Chissà cosa penserebbero Giuseppe Verdi, Giosuè Carducci, Francesco De Sanctis, Edmondo De Amicis ed i tanti altri illustri esponenti della cultura italiana che tennero a battesimo la – un tempo gloriosa – Società italiana autori ed editori nel leggere il testo del nuovo statuto, messo a punto dal Commissario straordinario Gianluigi Rondi e dai due sub-commissari Mario Stella Richter e Domenico Luca Scordino.

Probabilmente inorridirebbero nel prendere atto che coloro ai quali è stato affidato il compito – obiettivamente difficile – di provare a risollevare le sorti di una società nel pieno di una deflagrante crisi finanziaria e di un’istituzione della cultura italiana che ha, ormai, perduto prestigio e rispetto, non hanno potuto, voluto o saputo far di meglio che consegnarne il governo – e quindi il futuro – nelle mani dei più ricchi e, dunque, non necessariamente dei più bravi, dei più meritevoli e di quanti – più degli altri – contribuiscono allo sviluppo del patrimonio culturale ed artistico del Paese.

Il testo dello Statuto della “nuova Siae” – maledettamente simile alla precedente – appena licenziato, attribuisce, infatti, agli associati in favore dei quali vengono ripartiti maggiori introiti il potere – pressoché assoluto – di controllo dell’Ente.

Ecco quanto prevede il comma 2 dell’art. 11 del nuovo Statuto Siae: “Ogni associato ha diritto ad esprimere nelle deliberazioni assembleari almeno un voto e poi un voto per ogni euro (eventualmente arrotondato per difetto) di diritti d’autore percepiti nella predetta qualità di associato, a seguito di erogazioni della società nel corso dell’esercizio precedente”.
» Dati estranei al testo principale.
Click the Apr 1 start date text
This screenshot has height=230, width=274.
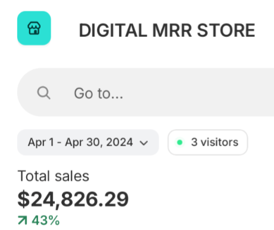(41, 142)
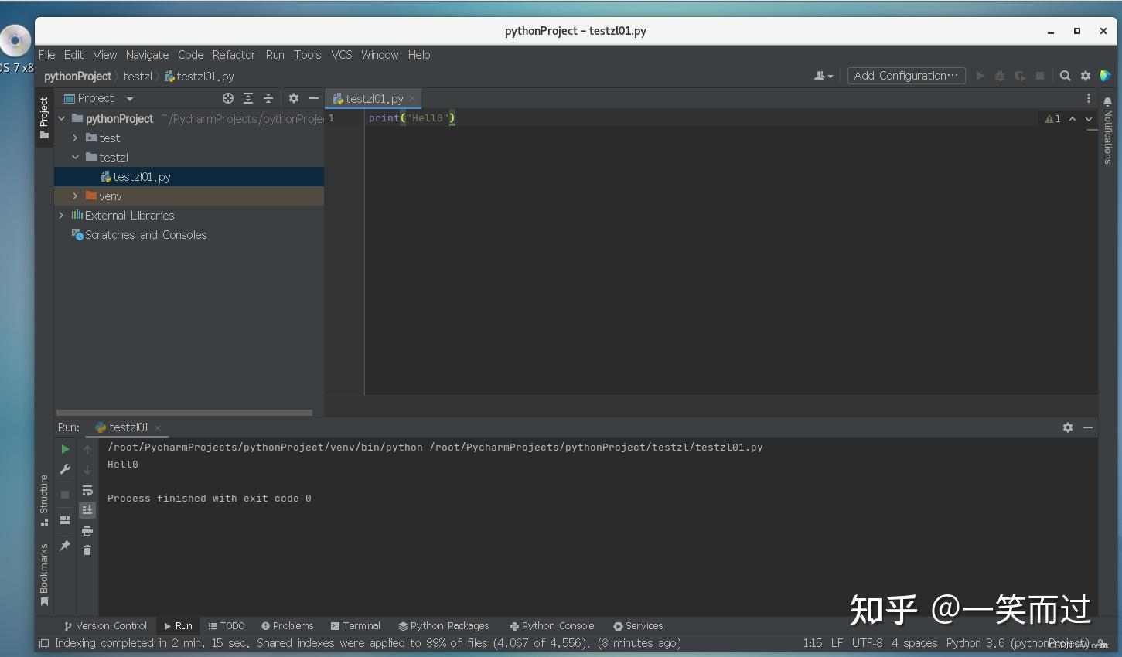Expand the test folder in the Project tree
This screenshot has height=657, width=1122.
74,138
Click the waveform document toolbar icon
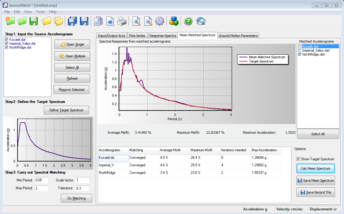The image size is (344, 214). coord(110,21)
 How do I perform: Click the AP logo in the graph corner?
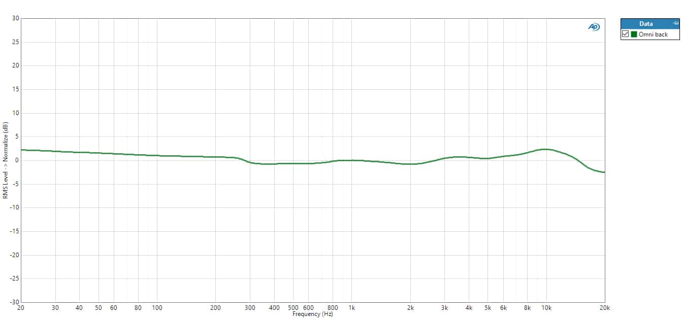pos(593,27)
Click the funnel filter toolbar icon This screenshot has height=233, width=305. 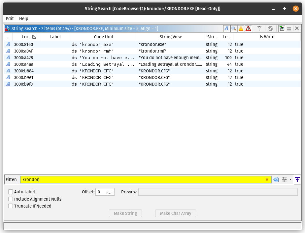(x=259, y=28)
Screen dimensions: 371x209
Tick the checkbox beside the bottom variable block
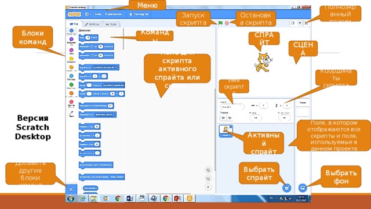80,188
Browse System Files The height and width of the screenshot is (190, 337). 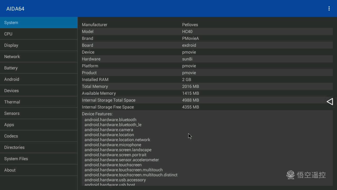tap(39, 159)
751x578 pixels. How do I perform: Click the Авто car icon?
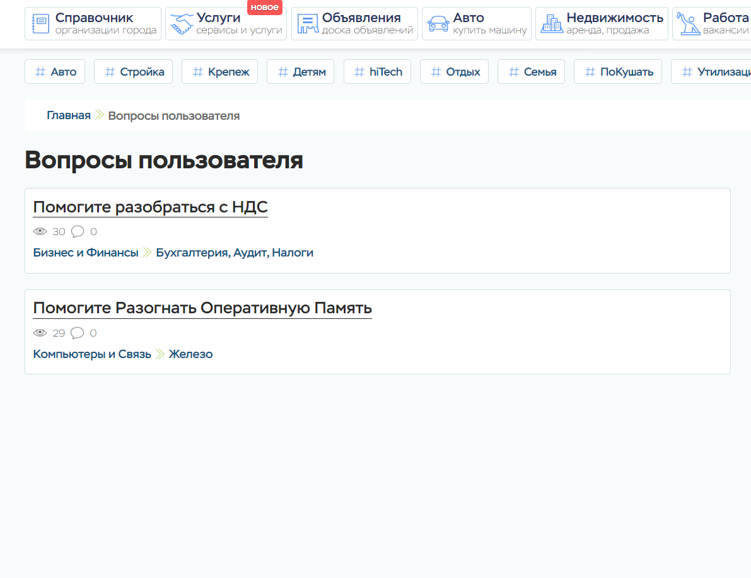pos(438,24)
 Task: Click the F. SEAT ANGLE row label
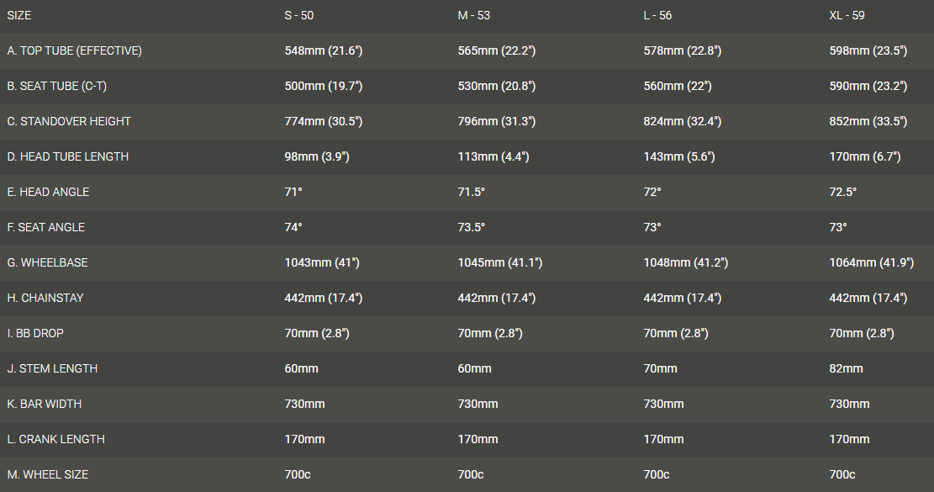click(x=46, y=227)
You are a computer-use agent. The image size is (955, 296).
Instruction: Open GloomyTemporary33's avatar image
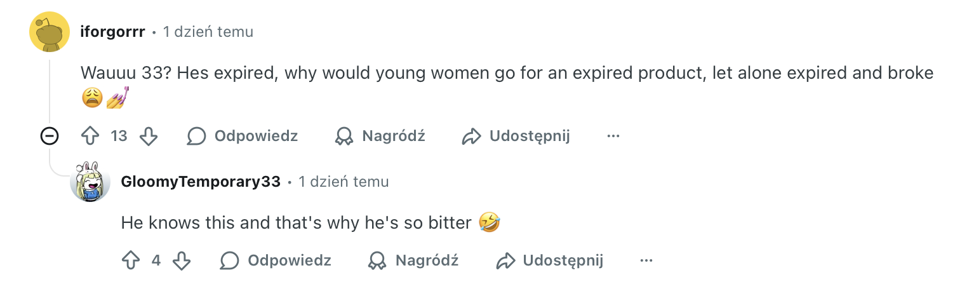90,182
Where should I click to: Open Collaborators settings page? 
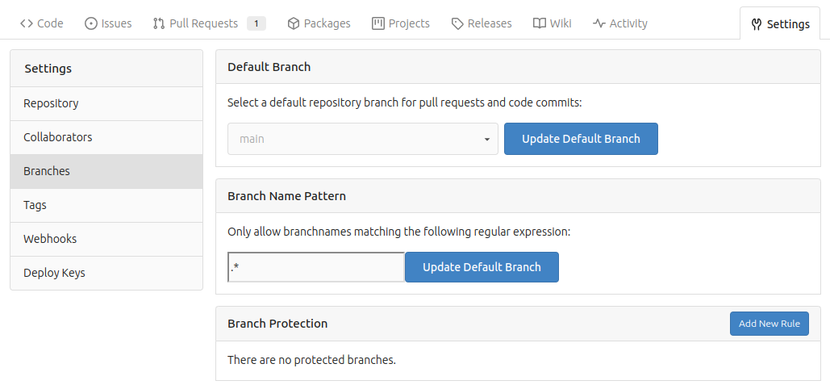point(58,137)
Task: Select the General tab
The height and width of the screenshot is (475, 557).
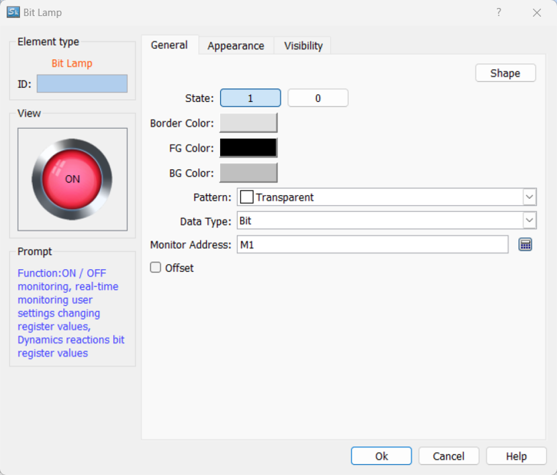Action: click(169, 45)
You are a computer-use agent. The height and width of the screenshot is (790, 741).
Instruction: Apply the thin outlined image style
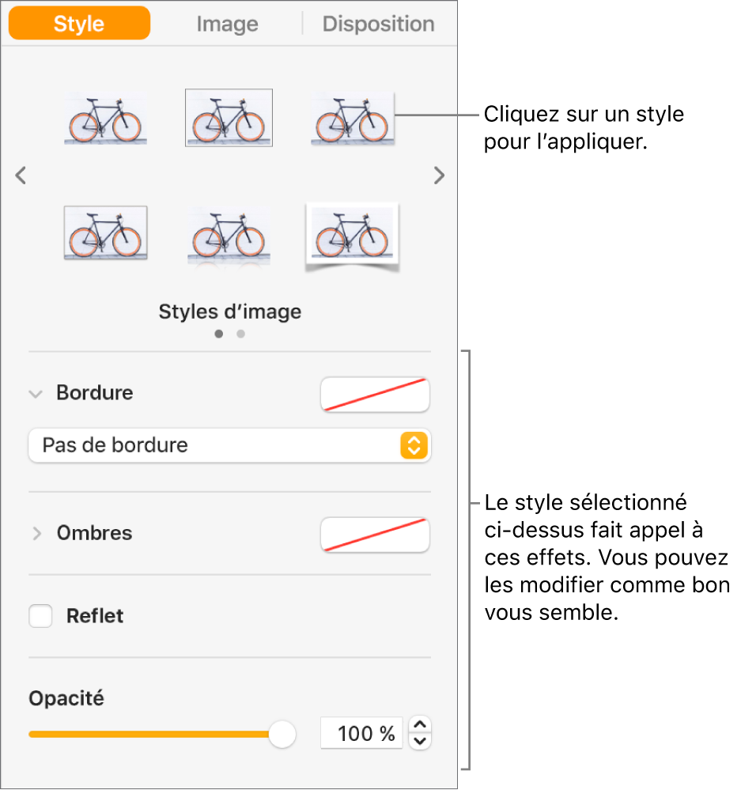(229, 118)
La previsione ha, almeno, il pregio della chiarezza e della non ambiguità.

La gestione dei diritti d’autore nel nostro Paese, da parte del soggetto cui lo Stato la affida, in regime di monopolio, è governata dai più ricchi ovvero da quanti – per effetto di criteri di riparto assai poco scientifici e, comunque, da loro stessi stabiliti – percepiscono, ogni anno, più soldi.

Tanto per comprendere la portata aberrante della norma che disciplina il governo della nuova Siae, la volontà di ottantamila associati potrà essere posta nel nulla e superata da quella di un pugno di associati che abbiano guadagnato, alla fine dell’anno, qualche centinaio di migliaia di euro di diritti d’autore. [n.d.r. scrivo un “pugno di associati” e non un solo associato perché probabilmente per pudore, lo statuto prevede che “in nessun caso ciascun associato può esprimere voti in misura superiore al trentesimo dei voti esprimibili in ciascuna singola votazione].

Si tratta di una regola probabilmente accettabile in una società per azioni che non persegua altra finalità ed obiettivo che non la massimizzazione degli utili e che, soprattutto, proceda poi alla distribuzione degli utili in maniera trasparente e proporzianale al numero di azioni che ciascun socio detiene ma inaccettabile nell’ambito di un ente cui lo Stato affida – per di più in regime di monopolio – compiti e finalità tanto importanti e centrali per lo sviluppo della cultura ne nostro Paese nonché la tutela dei diritti e degli interessi di tutti i soggetti della filiera e non solo dei più ricchi tra loro.

E’ un fatto grave e che conferma l’esigenza di rompere – una volta per tutte – il monopolio della Siae nell’intermediazione dei diritti nel nostro Paese.

A quel punto, la Siae, sarà libera di continuare a difendere in via preferenziale l’interesse dei grandi centri di interesse economico lungo la filiera della produzione e distribuzione dei prodotti culturali ed artistici ma ogni autore, artista, piccolo editore potrà, scegliere di rivolgersi ad una società della quale potrà sentirsi più padrone e che potrà sentire più sua.

La gestione dei diritti d’autore non è un affare solo per ricchi e, prima ancora, non è solo una questione di soldi ma, soprattutto di cultura.

Tocca ora al Ministero dei beni e delle attività culturali ed a Palazzo Chigi – cui la legge demanda il controllo dell’attività dell’ente – far presente a Siae che il nuovo statuto così, non va e che andrà cambiato per riconoscere anche a i più ricchi di arte e cultura – ma più poveri in termini economici – la rappresentatività che meritano.

Se il Governo dei Professori non muoverà un dito in questo senso, sapremo – come peraltro è già almeno lecito sospettare – che nella visione di questo Esecutivo, tutta la vita del Paese è riconducibile ad una formula matematica e che l’unica prospettiva nella quale interpreta il proprio ruolo è quella di far quadrare i conti.